INFORMATION SUPPLIED
— Begin —
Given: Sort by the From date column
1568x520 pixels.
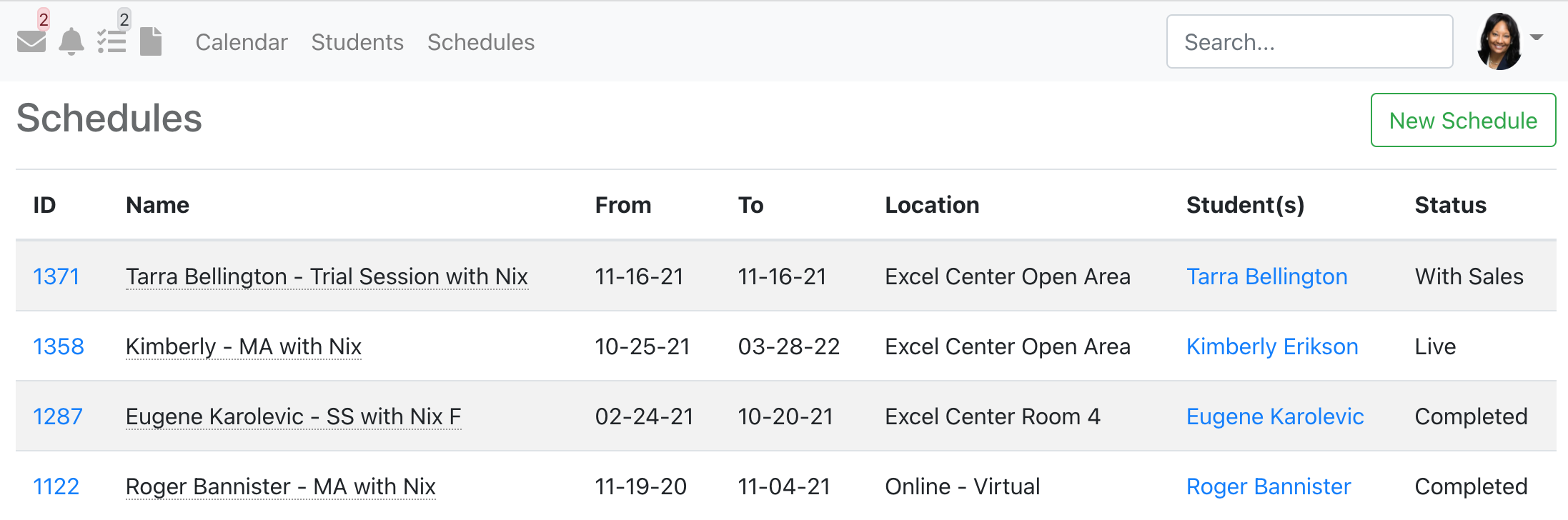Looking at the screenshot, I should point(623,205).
— End —
— Begin —
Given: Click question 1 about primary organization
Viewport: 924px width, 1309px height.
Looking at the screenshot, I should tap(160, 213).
— End —
— Begin —
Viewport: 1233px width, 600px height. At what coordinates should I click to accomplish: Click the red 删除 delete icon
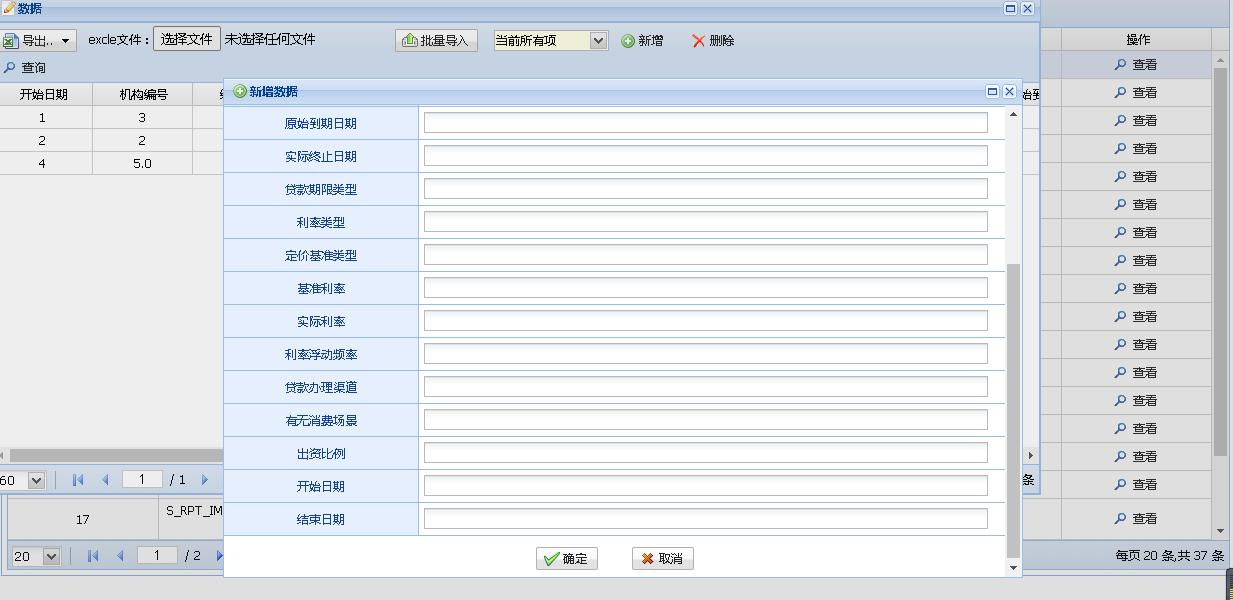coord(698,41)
— End —
WHAT IS EXPECTED
Quote the part of the records that opens with the line containing "Given: Click question" and closes with the line containing "Looking at the screenshot, I should tap(160, 213).", including both of those lines.

RESPONSE TO THIS EXERCISE
Given: Click question 1 about primary organization
Viewport: 924px width, 1309px height.
Looking at the screenshot, I should tap(160, 213).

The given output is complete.